Ignorem minhas incompetências. Se o que vou dizer fizer sentido, ficarei feliz. Se não fizer sentido, é só esquecê-lo.

Jay Forrester, professor de administração do MIT (Massachusetts Institute of Technology), enunciou a seguinte lei das organizações: “Em situações complicadas, esforços para melhorar as coisas frequentemente tendem a torná-las piores, algumas vezes muito piores e, ocasionalmente, calamitosas”.

Essa mesma lei foi enunciada há quase 2.000 anos, de forma mais simples e poética: “Não se costura remendo de tecido novo em roupa podre. O remendo de tecido novo rasga o tecido podre e o buraco fica maior do que antes” (Jesus).

As senhoras e os senhores estão diante de uma situação complicada. O impulso administrativo é fazer coisas para melhorá-la. A roupa que têm nas mãos está podre e esburacada. O impulso administrativo é costurar remendos de pano novo no tecido podre. Forrester e Jesus profetizam: “Não vai dar certo”.

O livro sagrado do taoísmo, o “Tao-Te-Ching”, diz que estamos constantemente divididos: de um lado, a tentação de 10 mil coisas que demandam ação. Todas elas não-essenciais. Do outro lado está uma única coisa: o essencial, raiz das 10 mil perturbações.

Sabedoria é deixar o sufoco das 10 mil coisas não-essenciais e focalizar o essencial. Pergunto: estão enrolados pelas 10 mil coisas não-essenciais que demandam ação ou já se focaram no coração do bicho de onde nascem as 10 mil coisas?

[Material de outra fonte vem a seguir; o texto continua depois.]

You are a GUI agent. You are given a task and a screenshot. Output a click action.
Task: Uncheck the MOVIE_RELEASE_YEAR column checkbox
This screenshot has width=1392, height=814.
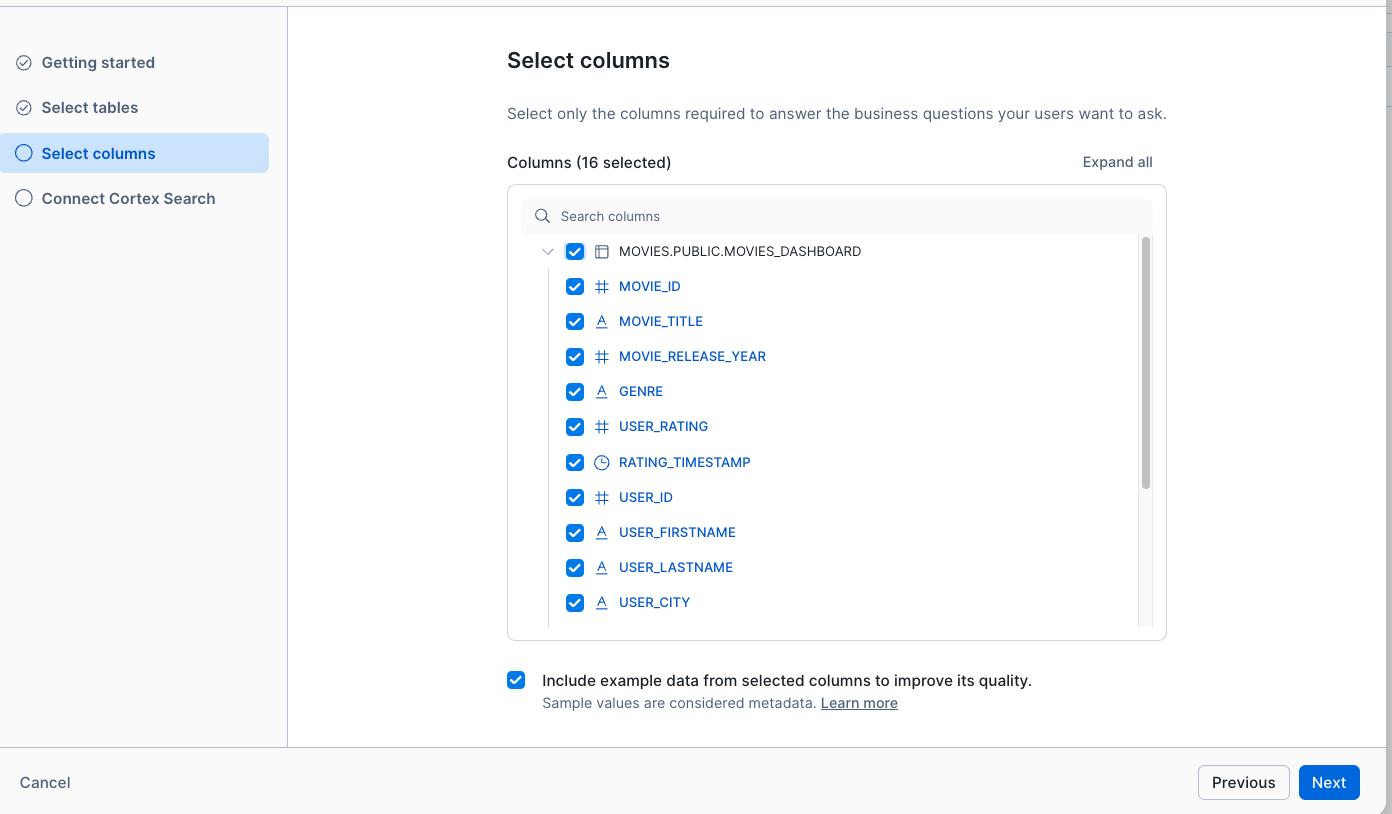(575, 357)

Há algum tempo fiz um artigo com o título “Sobre política e jardinagem”. Gosto de jardins, de jardinagem. Os jardins são o mais antigo sonho da humanidade. As escrituras contam que Deus se cansou dos seus infinitos espaços celestiais e começou a sonhar. Qual foi o seu sonho? Um jardim: paraíso. E achou o jardim tão melhor que o seu céu que resolveu se mudar de casa: passou a morar no jardim. Gostava de caminhar por ele quando a brisa da tarde era fresca.

Uma das necessidades mais profundas do corpo é o “espaço”. O corpo precisa do “seu” espaço. Por isso os lobos e os cães urinam em certos lugares. A urina é a cerca que usam para marcar os espaços. Os pássaros marcam seus espaços cantando. Esse espaço é parte do corpo. Quando ele é invadido, o corpo estremece com a fúria que leva à luta ou com o medo que faz fugir.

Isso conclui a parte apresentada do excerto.